>>

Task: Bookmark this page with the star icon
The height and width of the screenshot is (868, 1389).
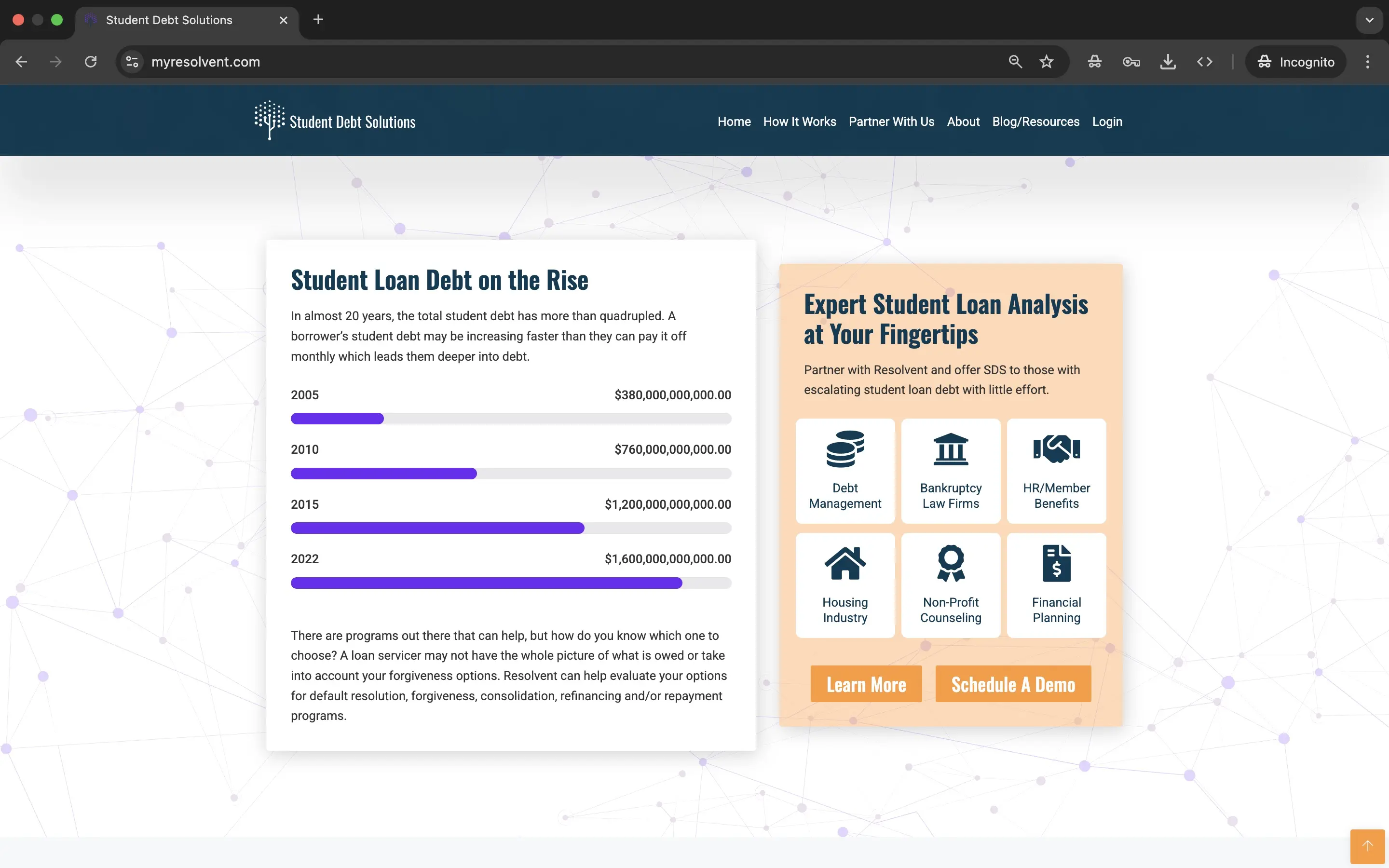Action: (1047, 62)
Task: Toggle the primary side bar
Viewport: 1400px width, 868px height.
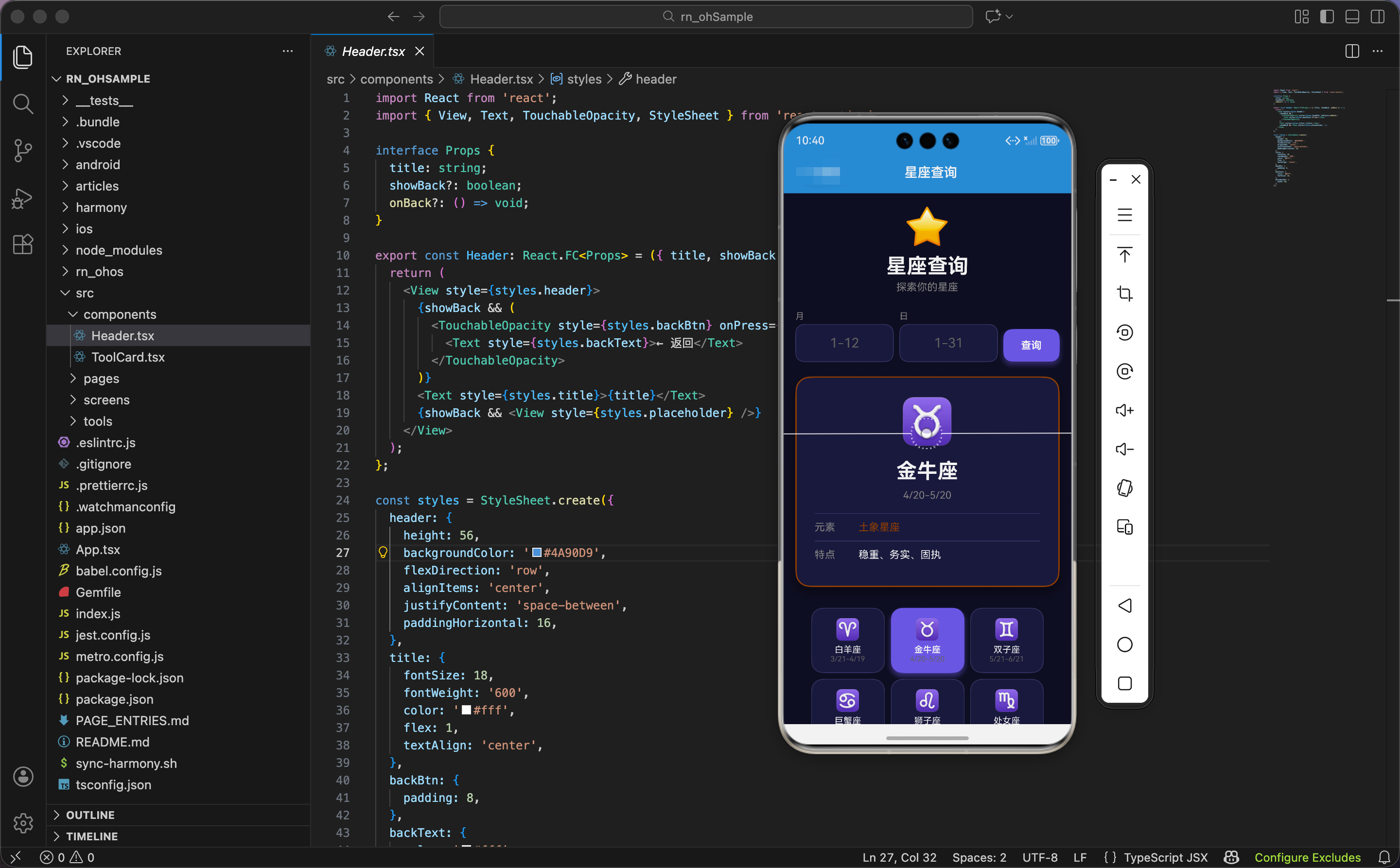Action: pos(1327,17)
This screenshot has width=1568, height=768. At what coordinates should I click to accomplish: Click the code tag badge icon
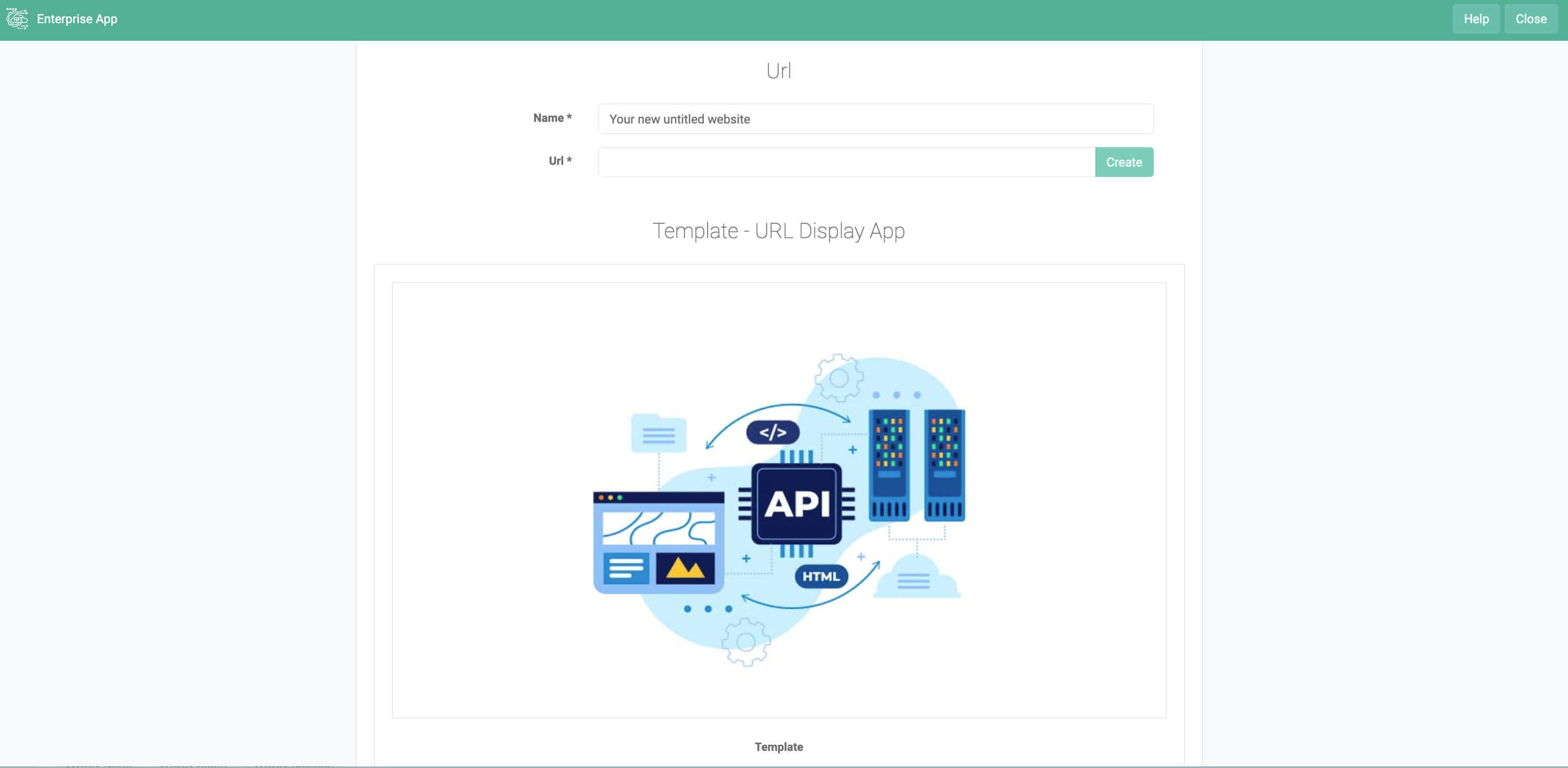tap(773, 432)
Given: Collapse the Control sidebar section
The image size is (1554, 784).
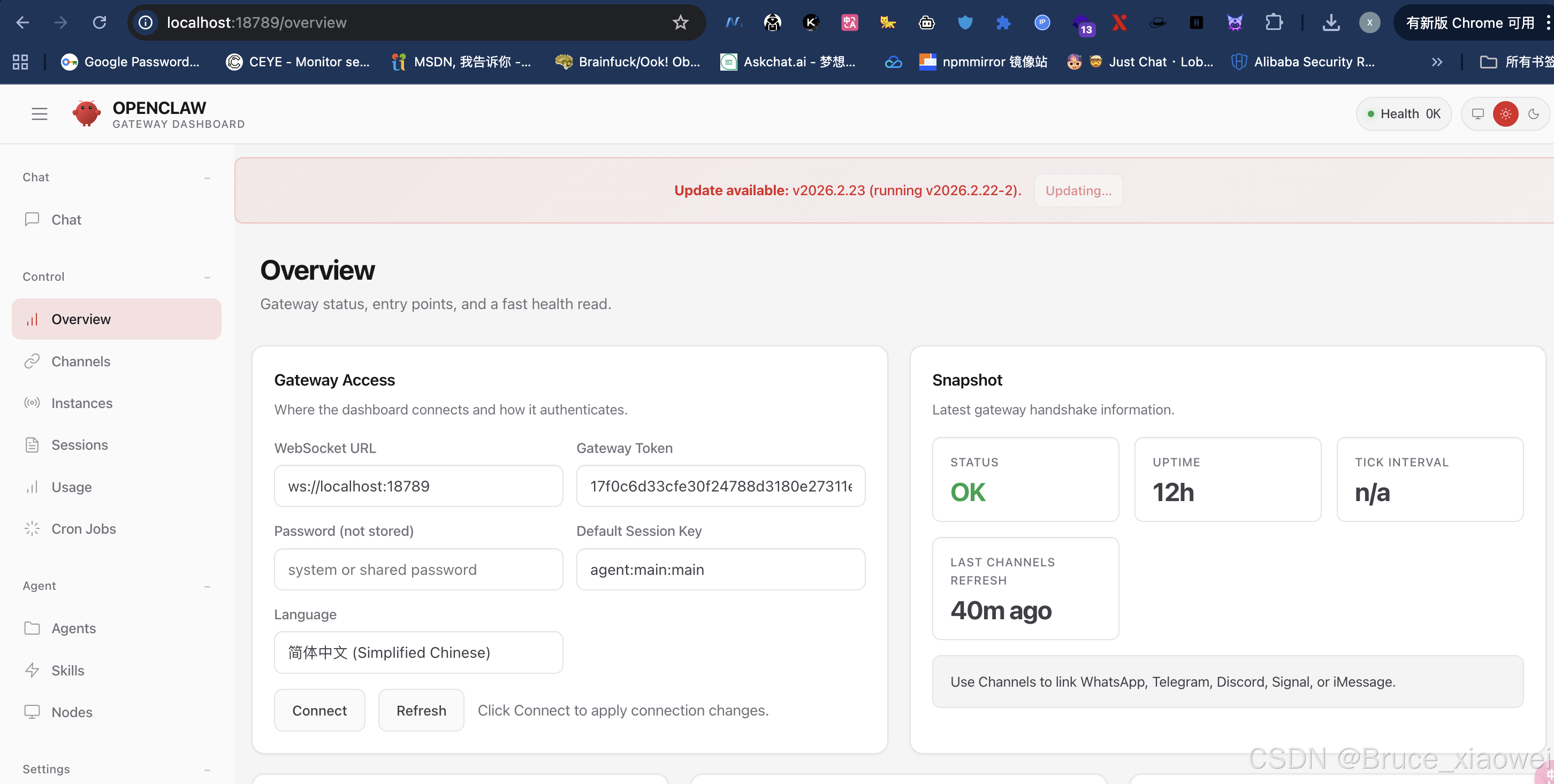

<<

## Your instructions
Copy out each line of the listing that holds the word "Task".

## Exercise answer
Task: Bookmark this page with the star icon
Task: Toggle the primary side bar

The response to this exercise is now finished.